Rasanya mustahil kita dapat setujui seluruh pemikiran pihak lain, namun itu bukan berarti kita tak dapat hargai pendapat tersebut selama pendapat tersebut tidak anti Demokrasi, anti Tolerasi dan anti Kemanusiaan. Yah itulah essensi demokrasi dan ObrolanKita memaksa saya untuk belajar menerapkan hal tersebut.
Bagi rekan yang pernah nonton ObrolanKita mungkin merasa ganjil sebab pagi hari saya upload narasi “Menggugat Thesis Habib Rizieq” yang begitu keras menohok sang Habib, lantas kenapa malamnya justru saya upload narasi yang terasa sebaliknya ? Nah penjelasan di atas saya rasa cukup membuat rekan mengerti.
Mungkin rekan ada yang bertanya, kok enak sang Habib migrasi ke Aceh. Selesaikan dulu dong urusan Hukum di Jawa ini. Betul sekali, saya setuju dan sependapat. Namun harus kita ingat bahwa di dalam negara ada yang namanya amnesti, yakni pengampunan... bahkan terhadap pemberontak bersenjata sekalipun.
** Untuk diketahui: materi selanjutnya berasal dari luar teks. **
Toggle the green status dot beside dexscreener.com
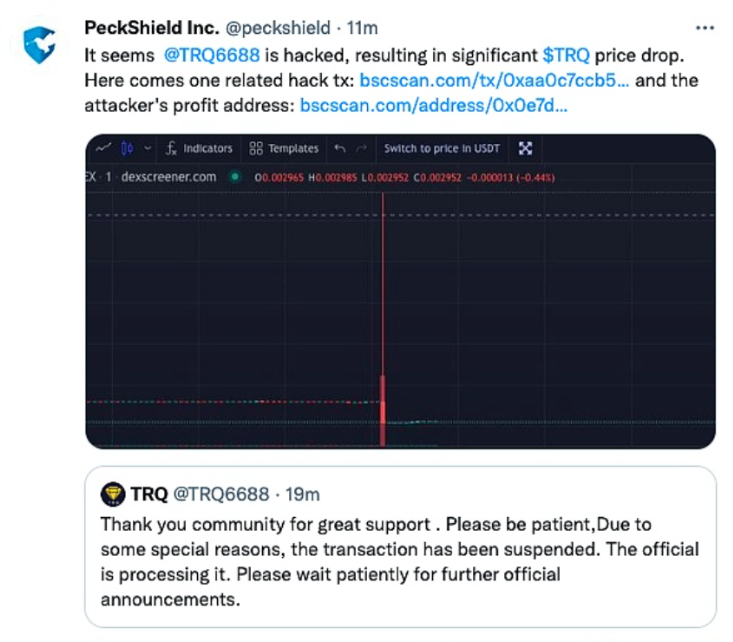The image size is (733, 642). tap(235, 177)
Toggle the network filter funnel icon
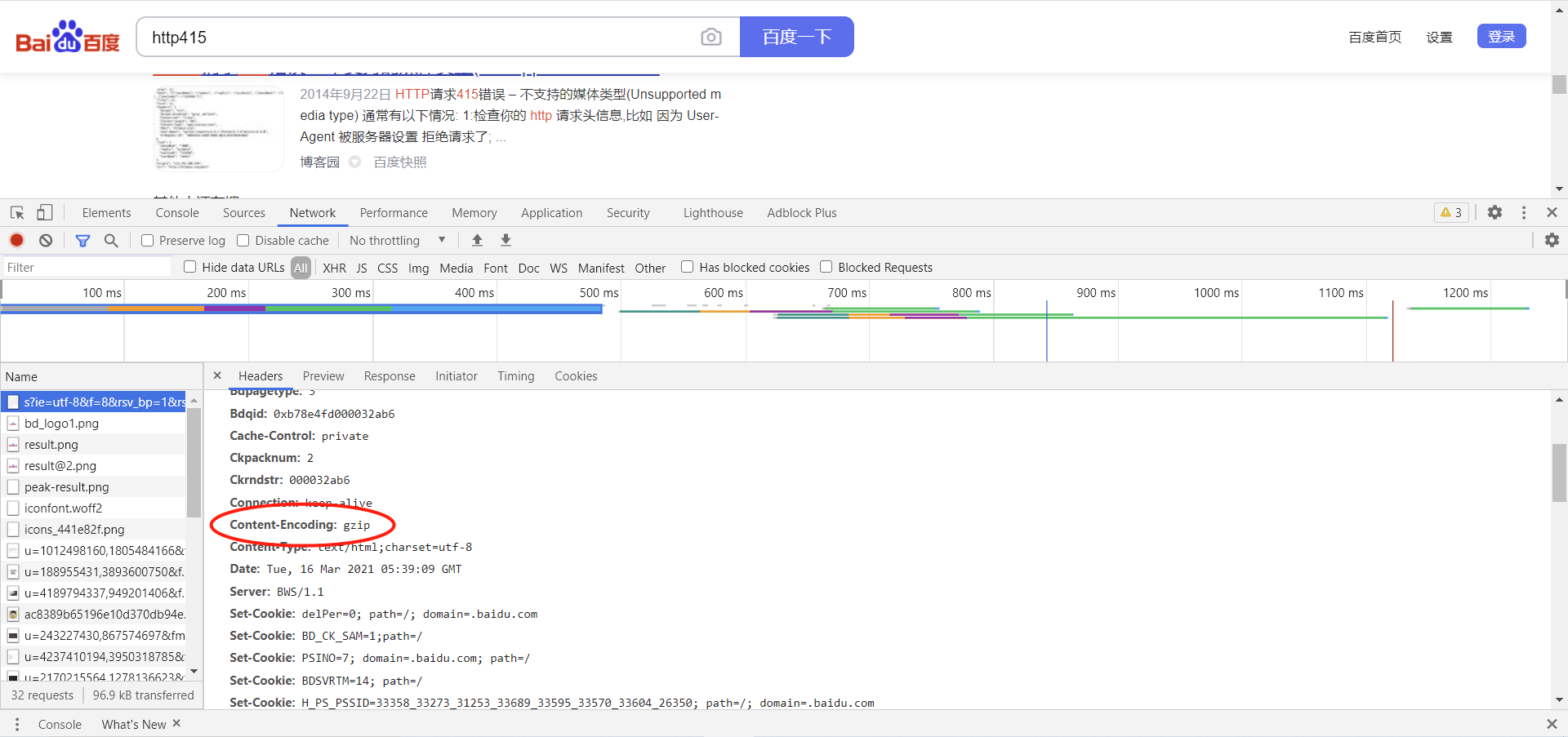Screen dimensions: 1568x737 [x=82, y=240]
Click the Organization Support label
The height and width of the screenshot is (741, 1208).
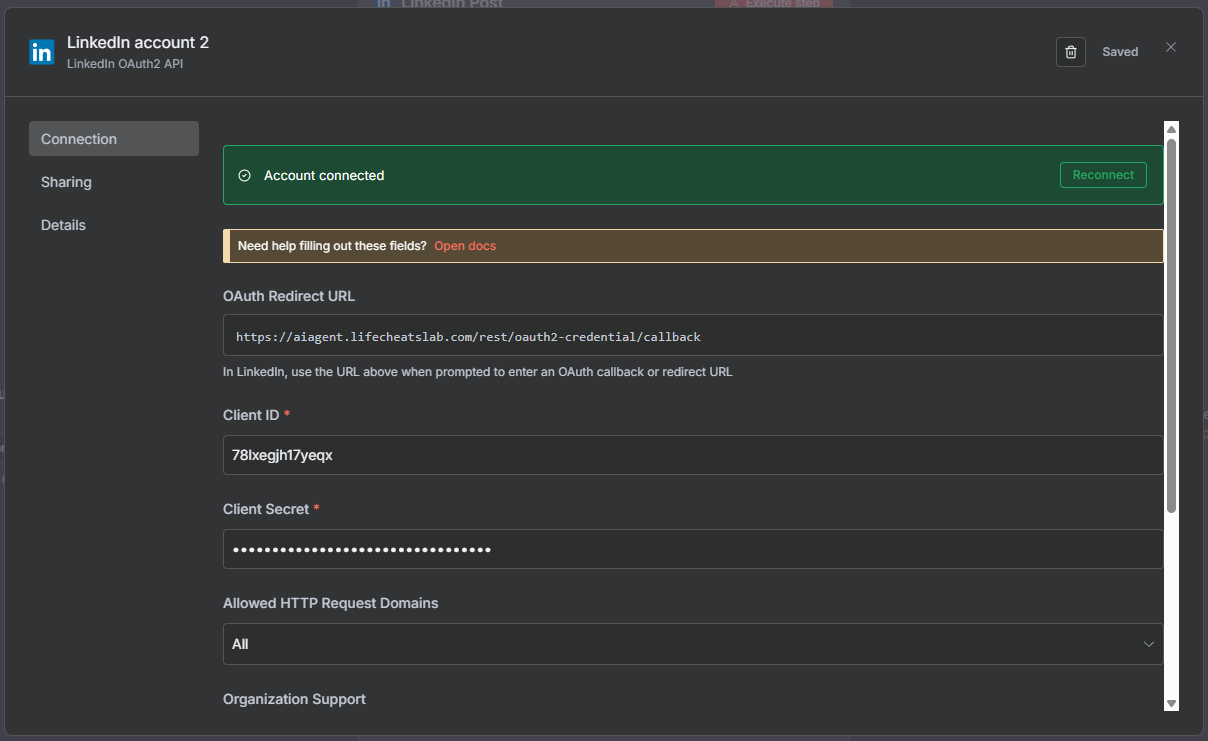[294, 699]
Amnesti itu tidak cuma ada di Indonesia, amnesti diadakan karena pertimbangan manfaat dan mudarat, jadi bukan cuma berdasar pertimbangan kasihan atau perikemanusian semata. Justru pertimbangan rasionil lebih mengemuka dibanding menuruti kemauan perasaan (marah bin dendam).
Mungkin pula ada rekan yang menyodok, “Bukankah kasihan rakyat Aceh bila dikepalai oleh sang Habib”? atau “Rakyat Aceh kok dijadikan expriment coba-coba”. Maaf, mohon rekan sadari bahwa menjadi wilayah bersyariah adalah kemauan kuat dari masyarakat Aceh, bahkan sejak dulu kala.
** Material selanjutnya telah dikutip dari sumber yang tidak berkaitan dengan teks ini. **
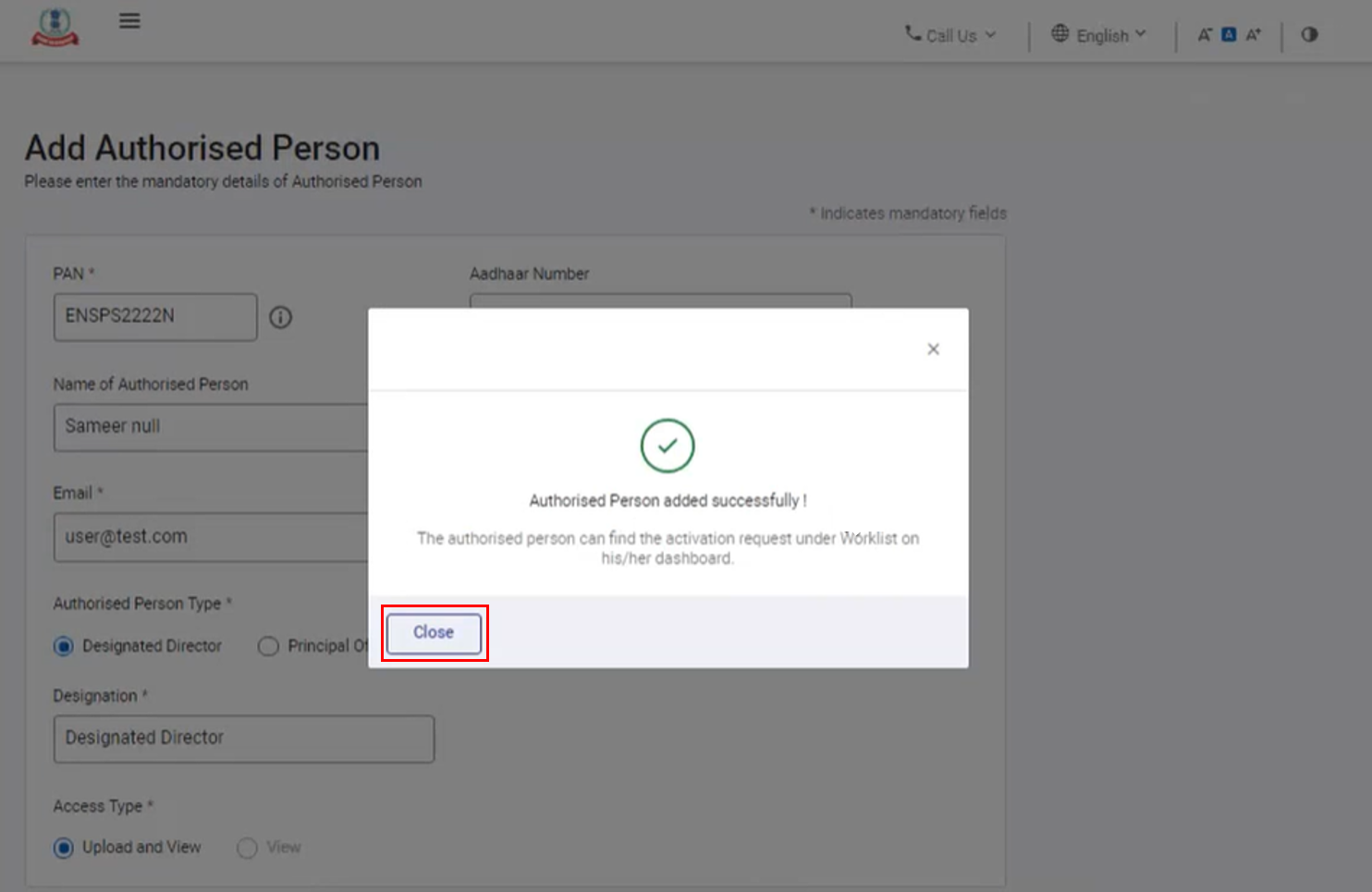Choose the View access type option
Screen dimensions: 1372x892
click(247, 848)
Lantas kenapa harus sang Habib, tidak adakah yang lebih layak dari beliau ? Yah ini karena sang Habib dalam segala lagak lagunya atau jargonnya selalu kumandangan syariah. Bahkan ada istilah NKRI_Bersyariah. Daripada berpolemik yang tak ada habisnya antara pro dan kontra syariah, kenapa tak dibuktikan saja ?
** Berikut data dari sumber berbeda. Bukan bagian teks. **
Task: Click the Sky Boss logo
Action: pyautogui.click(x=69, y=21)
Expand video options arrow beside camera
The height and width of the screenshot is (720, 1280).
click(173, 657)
Saya yakin kok bahwa para contra syariah akan berbalik arah, bila penegakan syariah betul-betul bagus, yakni dapat melibas para koruptor, meningkatkan kesejahteraan, menjunjung tinggi perikemanusian dan tolerasi dan sebagainya. Bukankah itu yang dibutuhkan masyarakat.
Lantas bagaimana bila ternyata sang Habib hanya OmDo (omong doang), enak aja dia bebas dari jerat hukum padahal dia mungkin tak seprofesional Ahok yang dapat membuktikan adanya perubahan significant. Harusnya Equality Before the Law tetap harus ditegakkan dong.
Tenang rekan, asas keadilan tetap ditegakkan kok. Jadi misalnya total vonis hukuman adalah 15 tahun maka beri dia kesempatan “mengabdi” di Aceh selama 5 tahun. Bila gagal maka dia harus menghabiskan sisa hukuman 10 tahun dibalik jeruji. Adil khan, lagi pula selama 5 tahun khan selalu ada evaluasi berkala, alias tetap harus accountable.
Di negara lain, selain ada amnesti khan juga ada hukuman yang berupa pengabdian sosial terhadap masyarakat, jadi perlakuan terhadap sang Habib bukanlah 100% baru.
Lagipula dengan diberinya sang Habib kesibukan baru maka dia tak akan lagi punya kesempatan untuk menerima “ORDER” sebab resikonya sangat besar, bila gagal di Aceh haruslah masuk terali. Bila sukses, bukan mustahil wilayah lain ingin mencoba penerapan syariah karena saking tak tahannya dengan korupsi yang terus mendera mereka.